Cretino, hai detto ad Adar. Sei un cretino completo. Non posso credere di avere un figlio così cretino.

Sai, Michael, la distanza del tempo chiarisce le cose: non c’era amore sotto la collera, quando l’hai detto. Di solito, al disotto della rabbia di un genitore si sente, ascoltando attentamente, anche l’amore. Durante gli anni in cui ti avevo convinto a controllarti di fronte a tutte le malefatte di Adar, la collera era cresciuta e ha incrostato la tua anima, fino a ricoprire interamente il buono. Tutte le dirigenti scolastiche davanti alle quali ti sei dovuto prostrare (…) affinché non espellessero Adar dalla scuola; tutti i rimproveri che ci toccava subire dagli altri genitori; tutti i consigli in tono condiscendente; (…) tutte le volte che gli abbiamo detto, questa è l’ultima, figlio, la prossima ti affibbiamo una punizione coi fiocchi, i l processo che gli hai fatto (…) a otto anni, e la risatina di scherno che gli è uscita quando hai ordinato la punizione (…); il continuo fallimento nel capirlo, nel calmarlo, nell’avvicinarlo a noi… (…). Tutta quella flagellazione reciproca, mai nominata ad alta voce ma pensata, pensata eccome, è così per colpa tua. (p.218-219)
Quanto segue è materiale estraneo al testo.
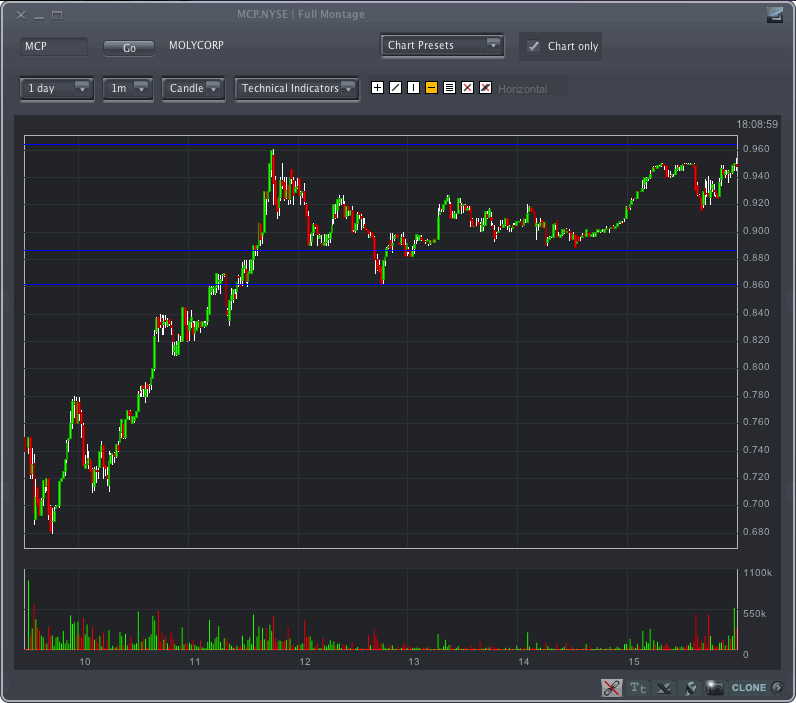Click the font size Tt icon
This screenshot has height=703, width=796.
click(x=639, y=687)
Ma Tre piani non è un consultorio familiare, costruito come dépendance discreta accanto alla rispettabile palazzina, né l’autore si assume il ruolo dello psicologo da rotocalco, che ripeta, per dirla con Hani, i soliti cliché: Es, Ego, sua madre, lei come se la vive e mi parli della sua esperienza (p.73). La narrazione poggia piuttosto su segrete simmetrie fra le storie: se Dvora si sente vicina alla più giovane Hani, Hani ha in comune con Ayelet un rapporto difficile con la madre e Ayelet con Dvora l’inconfessabile rifiuto dei figli; se Arnon cede a quel che ha temuto per la propria stessa figlia, alla pulsione sommersa, censurata, di possedere una vergine, precipitando nell’abisso del desiderio inconscio, non meno inconscio e ancestrale, benché nascosto sotto la toga del giudice, è il desiderio di Micheal, novello Laio, di prevalere sul figlio Adar, costretto al ruolo di Edipo anche da una inconsapevole (o tardivamente consapevole) Dvora-Giocasta:

Il primo anno dal distacco (dal figlio Adar), non passava un minuto senza che pensassi a lui: dove sarà? Cosa starà facendo? Cosa mangia? Ricordi che all’epoca hai avuto paura che io avessi un amante? Che sostenevi che “non ero con te” mentre facevamo l’amore? Adesso finalmente te lo posso dire: effettivamente non ero con te. Ero con lui. Chiudevo gli occhi mentre tu mi stavi disteso sopra e provavo a immaginare dove dormiva Adar. (p.208-209)

Sono queste simmetrie a chiedere finalmente un piano orizzontale su cui dispiegarsi, su cui finalmente gli individui possano incontrarsi, nella certezza di un segreto comune, quello che tutti tentiamo di nascondere al mondo: il segreto della nostra vulnerabilità (p.165).

Dolcissime come un lenitivo risuonano allora le parole di Hani:

Nei miei pochi attimi di tranquillità, penso che una cosa di cui sono veramente orgogliosa come mamma è il fatto di aver insegnato ai miei figli che l’amore si trasmette ai figli innanzitutto tramite il contatto fisico. Li vedo quando salutano gli altri bambini. Sono sempre loro ad abbracciarli per primi. A volte è un po’ ridicolo, l’altro bambino non capisce e rimane lì a braccia penzoloni, però a me si riempie il cuore di gioia. Perché? Perché almeno in questo sono riuscita a spezzare la catena. Mia nonna non abbracciava mia madre, perciò la mamma non abbracciava me. Io invece abbraccio Liri. E così lei abbraccerà sua figlia. (p.109)

La catena si può spezzare. Se non altro, l’umanità può salvarsi dalla némesis.